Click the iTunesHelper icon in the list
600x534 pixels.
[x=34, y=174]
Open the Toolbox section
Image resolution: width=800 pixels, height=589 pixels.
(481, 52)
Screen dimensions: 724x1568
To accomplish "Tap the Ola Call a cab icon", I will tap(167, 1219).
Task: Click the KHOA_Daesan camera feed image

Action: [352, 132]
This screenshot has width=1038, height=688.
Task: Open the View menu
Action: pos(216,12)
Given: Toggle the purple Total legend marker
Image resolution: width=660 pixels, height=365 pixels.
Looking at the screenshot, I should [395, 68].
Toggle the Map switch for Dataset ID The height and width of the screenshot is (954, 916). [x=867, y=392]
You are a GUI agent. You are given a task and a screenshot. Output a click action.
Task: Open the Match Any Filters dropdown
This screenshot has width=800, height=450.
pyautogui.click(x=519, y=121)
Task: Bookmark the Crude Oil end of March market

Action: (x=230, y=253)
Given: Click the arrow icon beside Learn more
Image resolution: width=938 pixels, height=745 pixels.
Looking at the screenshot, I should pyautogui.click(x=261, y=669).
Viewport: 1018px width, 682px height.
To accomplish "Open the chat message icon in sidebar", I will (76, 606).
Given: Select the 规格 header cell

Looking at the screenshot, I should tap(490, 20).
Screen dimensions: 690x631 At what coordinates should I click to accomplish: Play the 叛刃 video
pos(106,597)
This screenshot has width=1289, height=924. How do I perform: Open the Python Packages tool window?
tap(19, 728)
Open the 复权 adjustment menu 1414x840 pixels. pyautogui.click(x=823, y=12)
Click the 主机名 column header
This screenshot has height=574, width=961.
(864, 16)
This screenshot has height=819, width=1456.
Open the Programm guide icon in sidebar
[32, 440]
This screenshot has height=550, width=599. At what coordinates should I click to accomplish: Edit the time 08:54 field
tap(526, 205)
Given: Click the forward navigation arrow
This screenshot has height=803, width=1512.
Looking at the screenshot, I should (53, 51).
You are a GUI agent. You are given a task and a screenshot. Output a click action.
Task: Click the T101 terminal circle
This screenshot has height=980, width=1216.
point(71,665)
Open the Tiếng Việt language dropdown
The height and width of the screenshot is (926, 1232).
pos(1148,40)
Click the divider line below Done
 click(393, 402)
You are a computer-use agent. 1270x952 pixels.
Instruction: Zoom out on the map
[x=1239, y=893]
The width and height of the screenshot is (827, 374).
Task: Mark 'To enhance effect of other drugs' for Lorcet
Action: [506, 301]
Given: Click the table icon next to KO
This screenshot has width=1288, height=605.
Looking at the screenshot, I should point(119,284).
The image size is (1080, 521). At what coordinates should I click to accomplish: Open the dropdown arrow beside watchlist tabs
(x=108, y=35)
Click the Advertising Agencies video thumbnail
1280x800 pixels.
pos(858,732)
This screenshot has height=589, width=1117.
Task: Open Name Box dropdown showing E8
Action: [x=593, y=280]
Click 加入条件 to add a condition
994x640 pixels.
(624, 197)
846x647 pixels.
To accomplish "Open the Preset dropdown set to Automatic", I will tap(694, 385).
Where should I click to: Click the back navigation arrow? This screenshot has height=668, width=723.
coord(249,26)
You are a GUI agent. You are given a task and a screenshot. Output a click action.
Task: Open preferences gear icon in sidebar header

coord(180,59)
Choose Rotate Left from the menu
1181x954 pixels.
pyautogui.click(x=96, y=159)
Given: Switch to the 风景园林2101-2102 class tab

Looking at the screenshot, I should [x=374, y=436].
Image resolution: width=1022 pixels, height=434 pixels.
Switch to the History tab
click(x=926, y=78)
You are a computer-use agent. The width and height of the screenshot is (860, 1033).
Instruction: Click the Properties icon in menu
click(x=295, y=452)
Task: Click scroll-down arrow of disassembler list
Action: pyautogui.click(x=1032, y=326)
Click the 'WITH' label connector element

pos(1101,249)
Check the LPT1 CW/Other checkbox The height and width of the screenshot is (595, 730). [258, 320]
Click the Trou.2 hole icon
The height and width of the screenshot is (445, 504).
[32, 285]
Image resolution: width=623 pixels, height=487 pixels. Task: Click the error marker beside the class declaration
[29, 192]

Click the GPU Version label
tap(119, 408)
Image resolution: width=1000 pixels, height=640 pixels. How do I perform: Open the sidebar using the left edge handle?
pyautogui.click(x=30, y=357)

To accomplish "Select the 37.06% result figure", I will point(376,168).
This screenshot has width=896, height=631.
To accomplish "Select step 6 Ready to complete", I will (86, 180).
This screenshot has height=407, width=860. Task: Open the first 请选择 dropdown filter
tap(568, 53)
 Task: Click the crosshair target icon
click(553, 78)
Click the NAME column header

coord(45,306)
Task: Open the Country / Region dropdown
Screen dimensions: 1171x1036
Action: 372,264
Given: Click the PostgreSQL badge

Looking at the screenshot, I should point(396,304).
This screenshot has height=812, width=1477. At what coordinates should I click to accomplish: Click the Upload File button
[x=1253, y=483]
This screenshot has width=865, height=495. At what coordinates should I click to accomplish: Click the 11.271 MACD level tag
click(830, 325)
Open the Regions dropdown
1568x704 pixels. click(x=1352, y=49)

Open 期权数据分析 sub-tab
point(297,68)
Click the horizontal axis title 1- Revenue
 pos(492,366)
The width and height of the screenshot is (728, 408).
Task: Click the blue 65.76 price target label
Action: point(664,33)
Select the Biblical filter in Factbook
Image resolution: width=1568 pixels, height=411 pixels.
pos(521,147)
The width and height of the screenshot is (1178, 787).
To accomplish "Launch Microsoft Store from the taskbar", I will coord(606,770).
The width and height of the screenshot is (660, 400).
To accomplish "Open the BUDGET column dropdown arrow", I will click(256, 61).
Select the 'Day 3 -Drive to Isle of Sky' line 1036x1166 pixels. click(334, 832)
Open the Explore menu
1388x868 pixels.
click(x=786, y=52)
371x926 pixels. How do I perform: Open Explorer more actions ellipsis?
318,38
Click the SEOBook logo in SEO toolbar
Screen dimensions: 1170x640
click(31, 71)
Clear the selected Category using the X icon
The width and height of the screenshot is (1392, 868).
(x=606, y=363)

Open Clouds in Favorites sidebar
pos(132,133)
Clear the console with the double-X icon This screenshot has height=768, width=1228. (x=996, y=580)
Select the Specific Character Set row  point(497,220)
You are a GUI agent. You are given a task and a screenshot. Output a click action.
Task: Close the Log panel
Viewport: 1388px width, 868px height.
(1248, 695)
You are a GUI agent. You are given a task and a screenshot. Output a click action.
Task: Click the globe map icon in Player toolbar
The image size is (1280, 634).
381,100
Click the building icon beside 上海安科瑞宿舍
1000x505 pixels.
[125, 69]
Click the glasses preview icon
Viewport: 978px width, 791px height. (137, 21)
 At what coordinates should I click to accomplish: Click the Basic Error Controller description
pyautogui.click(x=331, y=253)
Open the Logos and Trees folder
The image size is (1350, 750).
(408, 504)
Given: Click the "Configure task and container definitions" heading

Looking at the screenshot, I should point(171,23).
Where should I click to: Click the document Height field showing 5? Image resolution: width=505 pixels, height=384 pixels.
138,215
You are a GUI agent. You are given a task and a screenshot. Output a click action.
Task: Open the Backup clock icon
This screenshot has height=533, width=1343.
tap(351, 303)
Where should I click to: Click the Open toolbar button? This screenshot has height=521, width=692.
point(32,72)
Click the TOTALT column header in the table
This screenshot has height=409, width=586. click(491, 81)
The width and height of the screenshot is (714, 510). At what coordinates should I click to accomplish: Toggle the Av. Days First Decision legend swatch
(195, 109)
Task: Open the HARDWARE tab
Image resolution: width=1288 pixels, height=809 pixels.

++++++++++++++++++++

** WORK TO BE COMPLETED **
Exactly reproduce the lines that run from the line with "The width and height of the screenshot is (714, 510)." through the last line of the records, inclusive.

** RESPONSE AREA **
The width and height of the screenshot is (714, 510). At what coordinates should I click to accomplish: Toggle the Av. Days First Decision legend swatch
(195, 109)
Task: Open the HARDWARE tab
Image resolution: width=1288 pixels, height=809 pixels.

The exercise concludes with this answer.